Finalmente, una palabra sobre eso de “nacer en un cuerpo”. Si bien Volpi no dice esto explícitamente, su artículo sugiere necesariamente que el “yo” es distinto de su cuerpo, que no es identificable con su cuerpo. Muchos podrían incluso pensar que esta idea viene del cristianismo y de su distinción entre cuerpo y alma. Sin embargo, esta religión defiende una antropología más compleja. El cristianismo no postula almas “aterrizando” o “habitando” cuerpos, sino cuerpos animados, un compuesto indivisible que implica que somos nuestro cuerpo. De hecho, en la resurrección no habrá almas abandonando sus cuerpos, sino, siguiendo a Pablo, cuerpos-glorificados que, si bien no serán meros cuerpos biológicos, no perderán ese carácter corpóreo (véase mi entrega de la semana pasada).
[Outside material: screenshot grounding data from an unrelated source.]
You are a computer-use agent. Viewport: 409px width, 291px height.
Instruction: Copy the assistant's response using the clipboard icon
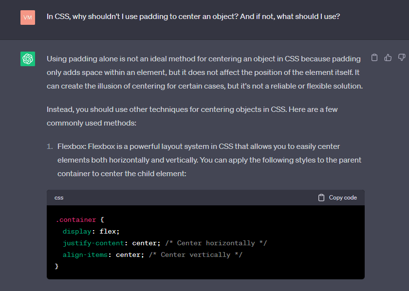coord(374,57)
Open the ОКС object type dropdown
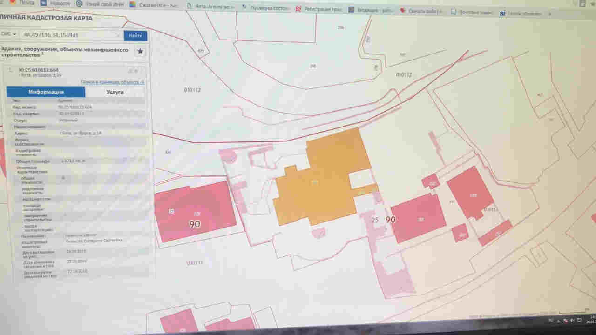Viewport: 596px width, 335px height. [x=8, y=34]
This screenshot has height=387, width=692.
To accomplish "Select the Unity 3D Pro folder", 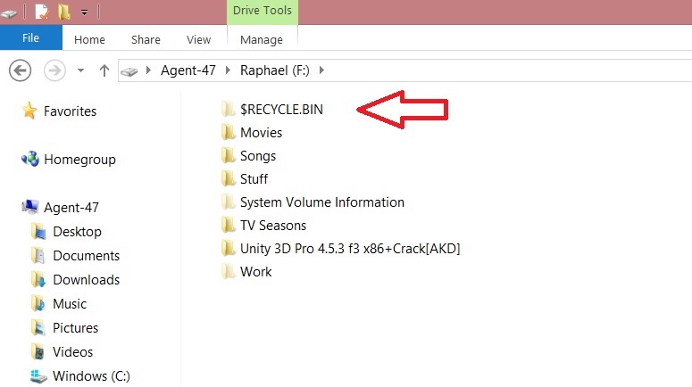I will [349, 249].
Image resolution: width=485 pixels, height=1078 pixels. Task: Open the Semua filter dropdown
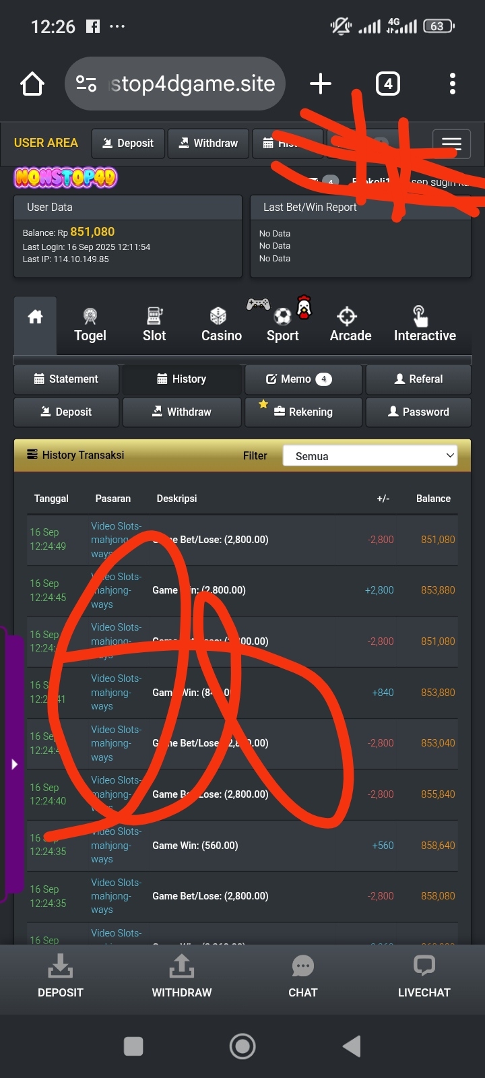(x=370, y=456)
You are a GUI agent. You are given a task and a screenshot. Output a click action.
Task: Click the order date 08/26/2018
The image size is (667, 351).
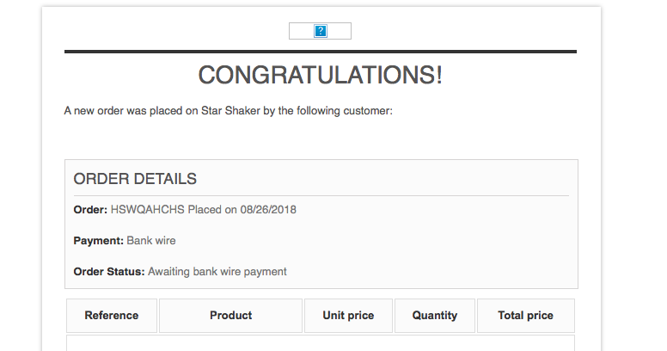point(268,210)
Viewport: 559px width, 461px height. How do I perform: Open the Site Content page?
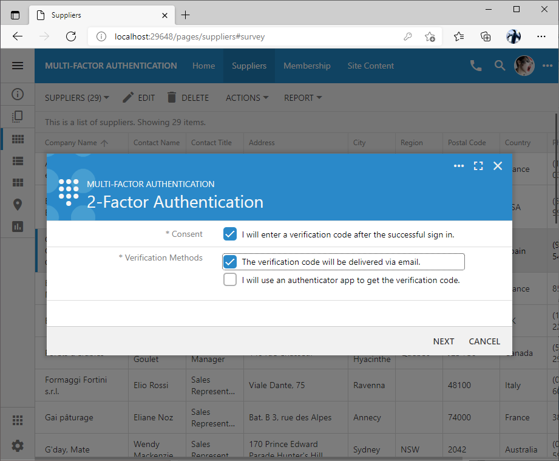tap(370, 66)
La narrativa de Volpi—que sugiere (a) la aporía de una libertad individual que busca redefinir el yo independientemente de su cuerpo y que termina, no obstante, obliterada por la preexistencia de un yo con género predefinido; y (b) una separación entre cuerpo y espíritu, o entre materia y mente, que se le presenta como la única forma de justificar esa plasticidad que asigna al cuerpo, al tiempo que la independencia del “yo” respecto de este—termina enrollándose en un laberinto de presupuestos metafísicos indemostrables (la separación cuerpo-espíritu, la independencia del “yo-género” respecto del “yo-sexo”) que lo hacen caer, al final, en lo que tanto critica, a saber, en un prejuicio.

Si algo demuestra la ciencia es que el cuerpo, masculino o femenino, tiene una influencia indiscutible sobre el “yo”, entendido como compuesto. Es decir, que lo que soy es indisociable de mi cuerpo, porque lo que soy es contingente, hasta cierto grado, de mi cuerpo. Esto no implica una negación de la libertad, sino el reconocimiento de que toda libertad está dada en cierto espacio y dentro de ciertos límites. Toda libertad, esto es, está encarnada.

Si el cuerpo no tiene función alguna en la definición de quienes somos, finalmente, entonces el artículo de Volpi resulta completamente necio, puesto que, de no existir nada que nos oriente con claridad, anterior a toda construcción social, respecto de la diferencia entre “él” y “ella”, entonces cualquier referencia a estos artículos es necedad, puesto que estas categorías quedan vacías, desfondadas por un voluntarismo que se quiere demiurgo cundo, en realidad, no es otra cosa que un infante (asexuado aquí, para no caer en la trampa de género) haciendo un berrinche porque está cansado de escuchar la voz de su tutor, y que monta un acto de rebeldía sin sospechar que, de preguntársele qué es lo que quiere, se vería reducido al silencio.

Quienes simpatizamos con el liberalismo y la auténtica izquierda (no esa del siñorpresidente y sus secuaces autoritarios), debemos afirmar y defender, con Volpi, el derecho irrestricto a la autenticidad en sociedades democráticas. Sin embargo, esta defensa no puede renunciar a la razón y a la argumentación, que terminan mostrando, a mi entender, los límites necesarios que toda sana libertad debe respetar.